Many will not forget the sights of the March 2011 earthquake and tsunami in Japan. These natural disasters tested Japan and the manufacturing prowess upon which the country had been built. Unfortunately, the manufacturing methods that led to glorious growth in post-war Japan are what led to post-tsunami crippling.
Lean manufacturing – established as the gold standard by Toyota and other Japanese manufacturers – relies on the knowledge that processes and conditions will stay the same day after day. Harnessing this predictability and empirically analyzing results have allowed our global economy to become what it is today.

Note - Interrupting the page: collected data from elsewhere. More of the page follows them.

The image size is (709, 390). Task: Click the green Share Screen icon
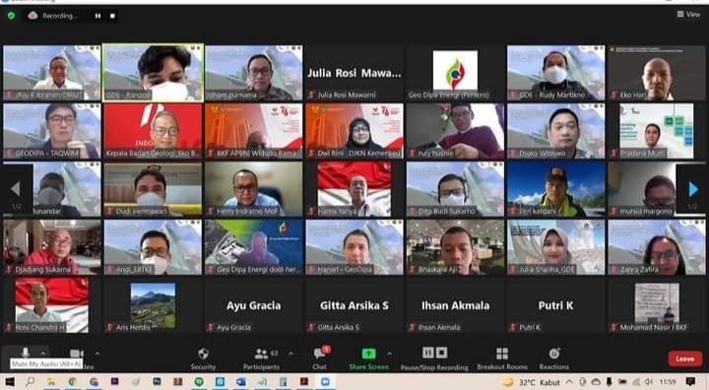368,354
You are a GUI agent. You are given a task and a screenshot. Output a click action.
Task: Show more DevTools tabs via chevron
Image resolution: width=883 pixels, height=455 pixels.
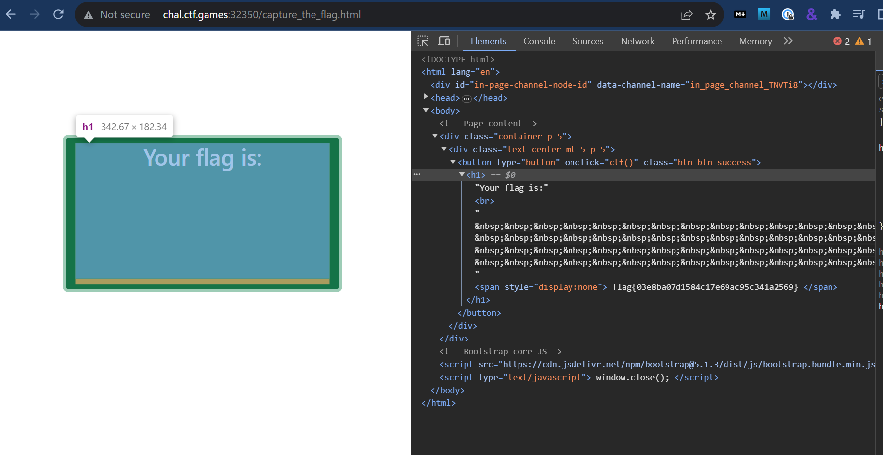point(788,41)
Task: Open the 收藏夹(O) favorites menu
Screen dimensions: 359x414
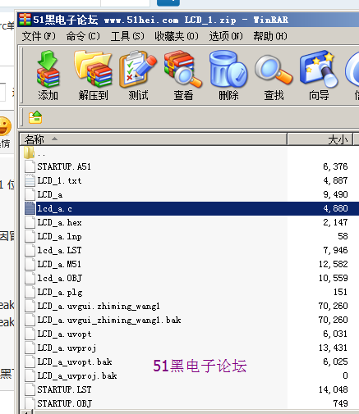Action: [177, 36]
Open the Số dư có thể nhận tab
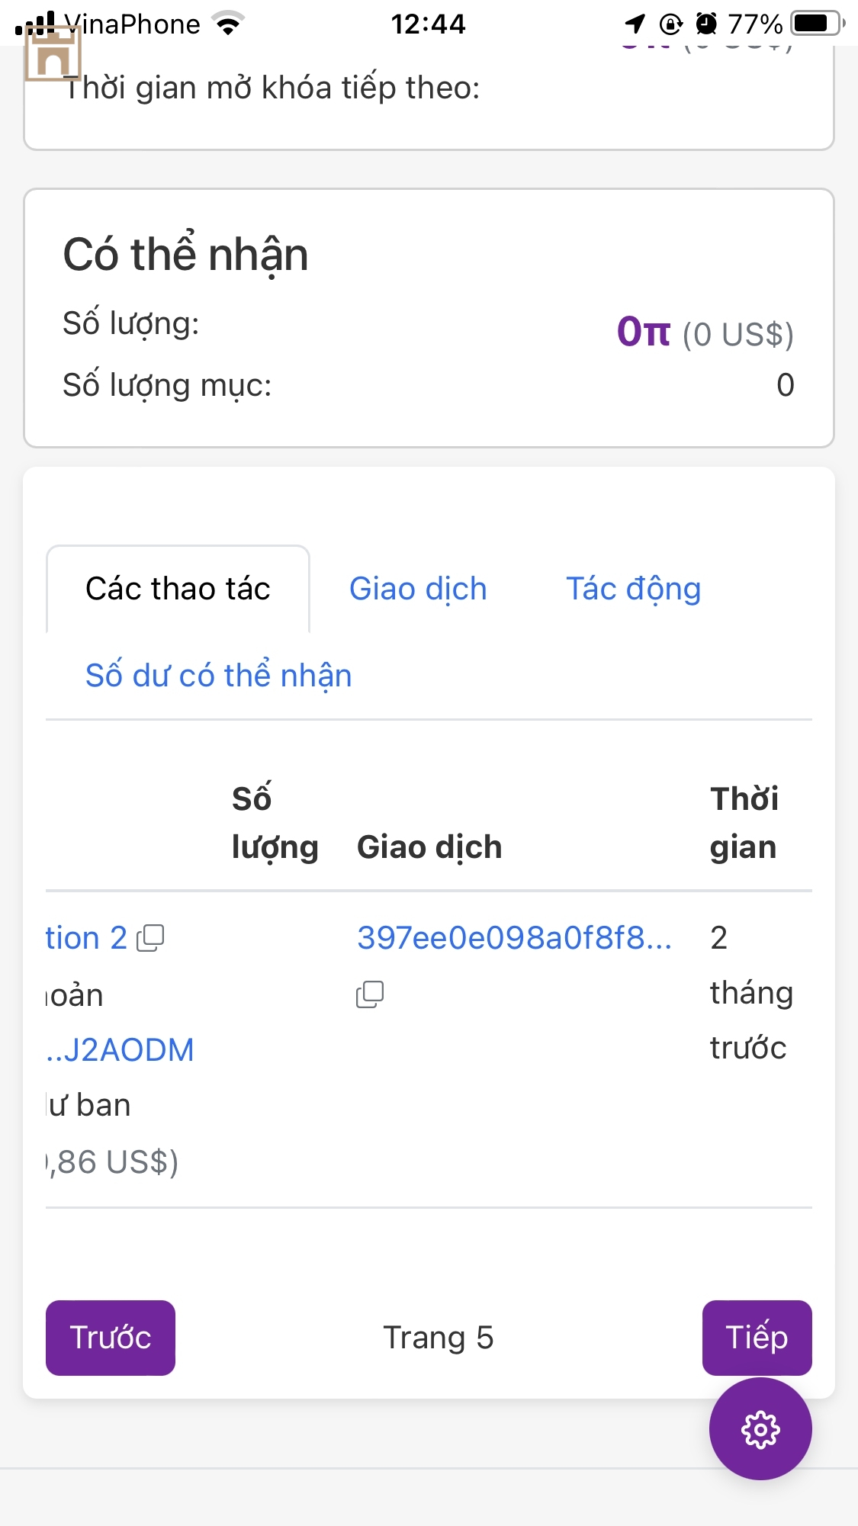 (x=218, y=676)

Yet the very nature of our global economy makes “leaning out” difficult. Disasters can halt production for weeks. War and social struggle put business on the back burner. And the default on sovereign debts threatens to rip apart the supply chain one link at a time.

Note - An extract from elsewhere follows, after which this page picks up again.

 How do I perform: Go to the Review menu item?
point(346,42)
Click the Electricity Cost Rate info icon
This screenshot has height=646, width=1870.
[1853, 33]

However, fast-forward four months after the destruction of the March tsunami began, and select Japanese manufactures have not only begun to rebuild, but emphatically rally back. So, who are these all-stars, and how did they do it?
Sharing Secrets Saved the Japanese Big 3
Supply chains are known for their secrets. The “secret sauce” of many supply chains is their connections, relationships, and deals with suppliers. Ironically, the Japanese Big 3 of Toyota, Honda, and Nissan were forced to share these secrets and work together to help assist the auto parts suppliers affected by the earthquake and tsunami.

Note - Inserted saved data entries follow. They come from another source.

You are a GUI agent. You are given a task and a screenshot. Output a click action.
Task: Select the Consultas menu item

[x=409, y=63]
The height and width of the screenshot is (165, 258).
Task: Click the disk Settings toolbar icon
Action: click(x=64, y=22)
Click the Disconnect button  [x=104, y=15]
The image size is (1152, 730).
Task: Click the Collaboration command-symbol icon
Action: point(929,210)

The result? Parts in high demand and short supply have been reduced from 500 to about 30 for Toyota, who is now operating at 90% of its normal capacity. Nissan is reportedly operating at near-normal production levels, while many Honda plants are ramping-up production to pre-earthquake production levels. While production levels are still less than desired, and certain models’ availability is limited, this is a positive movement for the industry. Car manufacturers expect a brighter second half of 2012.
The results aren’t all rosy, however. Honda has reportedly increased production of all units except the 2012 Honda Civic, which is expected to be delayed until later this year. Toyota, meanwhile has seen sales drop 21.1% over the past year.
Given the wide-scale havoc in Japan, these numbers could have been much worse without all three players’ cooperation. Plus, by developing these types of inroads now, Toyota, Honda, and Nissan are laying the foundation for future cooperation in the event of additional disasters.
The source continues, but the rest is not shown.